声は恐ろしいほどに平坦で……それでいてまるで真昼の往来で知り合いと他愛も無い話でもしているかのような穏やかな響きすらあった。それだというのに感情が根こそぎ欠如したそれはどこか作り物めいて薄ら寒く、体を冷やす雨のように纏わりついてくる。
振りほどくことはできない、這って動ける様になるにはまだ早い。手の中にある斬魄刀を自らの意思で離すことすらできそうにない。まるで本当に産まれたての赤子のように、寝返りすらままならないまま足音が止まる音だけが鮮明だった。

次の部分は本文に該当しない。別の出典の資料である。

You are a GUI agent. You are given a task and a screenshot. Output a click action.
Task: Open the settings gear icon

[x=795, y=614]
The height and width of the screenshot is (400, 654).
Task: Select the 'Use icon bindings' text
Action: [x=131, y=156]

「赤ん坊の頸を刎ねるのは、戦いじゃなくて……非道だもんな?」
ひたり、と首元に添えられた斬魄刀から逃れようにも四肢は思う通りに動かず、身動ぎすらも満足にできない体では顔を上げることすらままならない。目はかすみ、確かに見えるのは倒れ伏す己の手だけだというのに、相変わらず声だけはやけに鮮明であることに男は身震いした
死の恐怖が首元まで這い上がってきたことで、己の思考が明瞭だということに疑問を抱かなかったのは男にとって唯一の幸福であっただろう。あるいは何もわからなくなれば恐怖すら感じなくなったのかもしれない。
「俺もアンタと同じ、悪い大人だよ」
血しぶきとともに上がった断末魔の悲鳴は、どこか歪に響く赤子の産声に似ていた。